I found an issue of Education Week magazine from a few months ago that contained an article all about how to appropriately and effectively teach religion in context.  The article explained the importance of understanding religion as it pertains to the world and its people.  When teaching about the world, current events, or a historical time period, it’s important to explore the religion or religions practiced.  How did they impact the event, place, or culture?  Rather than teaching religion in a vacuum, students need to explore it in context.  Understanding the whys and hows of history includes knowing about the role of religion.  This makes so much sense.  So rather than having the students research individual religions, we should discuss the role the religions play in the Middle East Region.

Instead of devoting much more class time to having the students research their assigned religion, I wanted to provide the boys with ample opportunity to explore and examine religion as a concept and lense through which we study history and its people and places.  Today in Humanities class, the students had only ten minutes to continue researching their religion.  While this seemed short, I prefaced this activity period with an explanation.  “I know you probably won’t finish researching your religion and that’s okay.  For us today, the focus will be on discussing how religion impacts a culture and place.”  After they completed the research phase, each pair of students presented their religion to the class.  These presentations then lead into a conversation on how world religions are connected.  What shared commonalities did the religions you learned about today have?  How were they connected?  While I didn’t tell the students that we would be discussing this aspect of the religions before they listened to their classmates share about various religions, I was impressed by the list they generated.  They extracted much information from the presentations.  Rather than focus on how the religions of the Middle East Region were different, I wanted the boys to see how they are similar.  Making connections and thinking positively allows students to stay focused on the power of religion and not the sometimes false perspectives they take away from current events or news stories online.

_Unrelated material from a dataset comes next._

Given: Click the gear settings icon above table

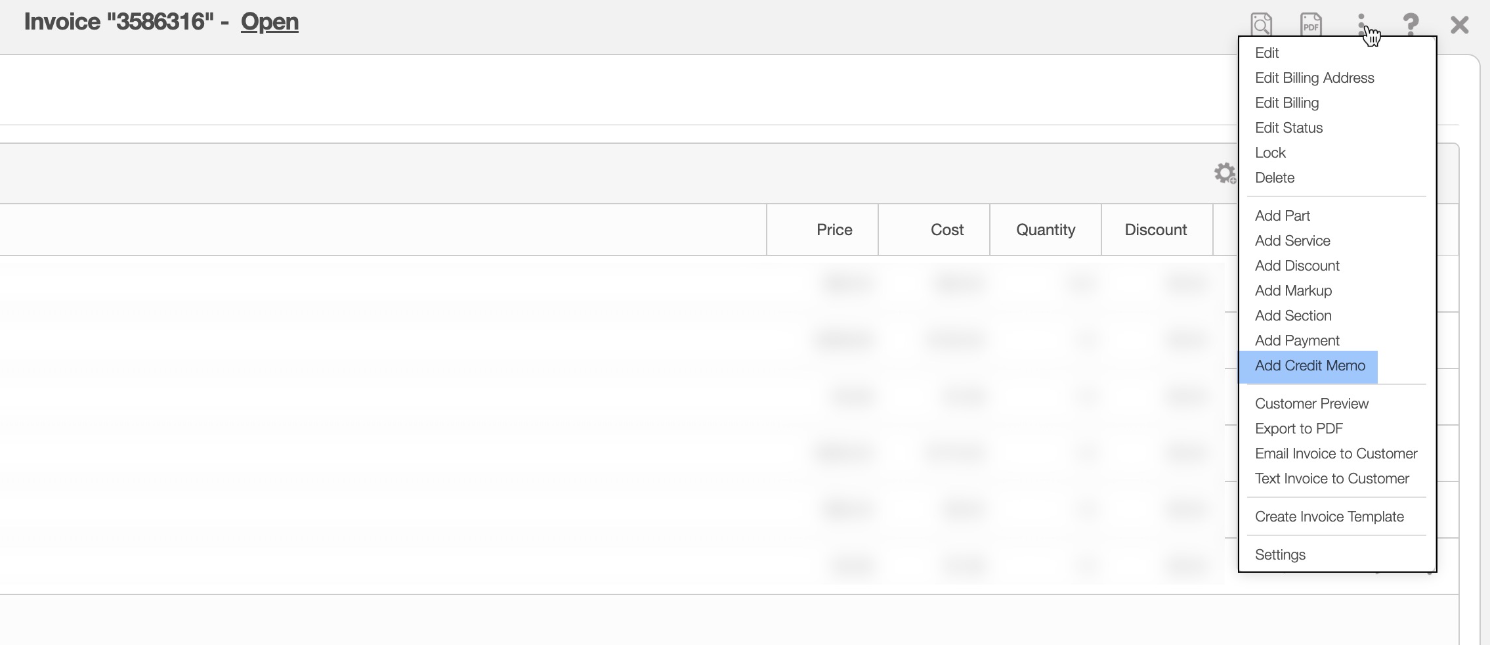Looking at the screenshot, I should [1224, 173].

The discussion then shifted away from various religions to the idea of religion as a topic or idea.  I asked the students, “What is the purpose of religion?  Why do people practice religion?  Why did civilizations create religions?”  The students started to understand how religion impacts a place and its people.  They shared thoughts like, “It ties communities together, religion gives people a way to live their lives, and provides people with a belief system.”  I was impressed.  They were understanding the big idea of religion.  As they were so focused on the unifying characteristics of religion, I also wanted them to see how religion can divide people and communities.  Religion can causes wars and death.  It is a powerful idea.  I then explained the value in understanding the religion of a place in order to fully understand its history and culture.  The students seemed to grasp this.

Wow, I thought, how or why did today’s lesson go so much more smoothly than Wednesday’s introduction to religion?  Did they just need time to process everything and two days was enough for that?  Or was it because I changed my approach due to the reflection I wrote on Wednesday and the reading I did to change my perspective?  The students seemed so much more receptive and open to taking in new ideas regarding religion as a concept instead of focusing on individual religions.  Also, I didn’t allow for the students to ask many questions following the group presentations.  I didn’t want them trying to poke holes in other religions or being confused by false information.  I think this probably helped make things go more smoothly as well.

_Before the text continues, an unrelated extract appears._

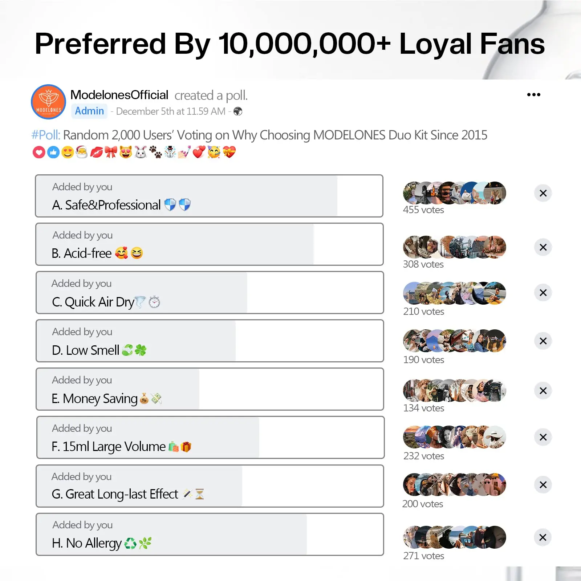Remove the Low Smell option with X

Learning from one’s mistakes and then applying new knowledge to solve similar problems differently is what being a great teacher is all about.  Had I continued teaching the lesson in the same, misinformed manner I used on Wednesday, the students would not have been able to effectively comprehend the ideas discussed.  I realized, after class on Wednesday, that things did not go well in Humanities class.  It was a bit of a train wreck and so I worked at altering my perspective and teaching approach.  Clearly it paid off today in the classroom as we had an amazing discussion regarding the value in understanding the religion of a place being studied to fully appreciate and comprehend its history and culture.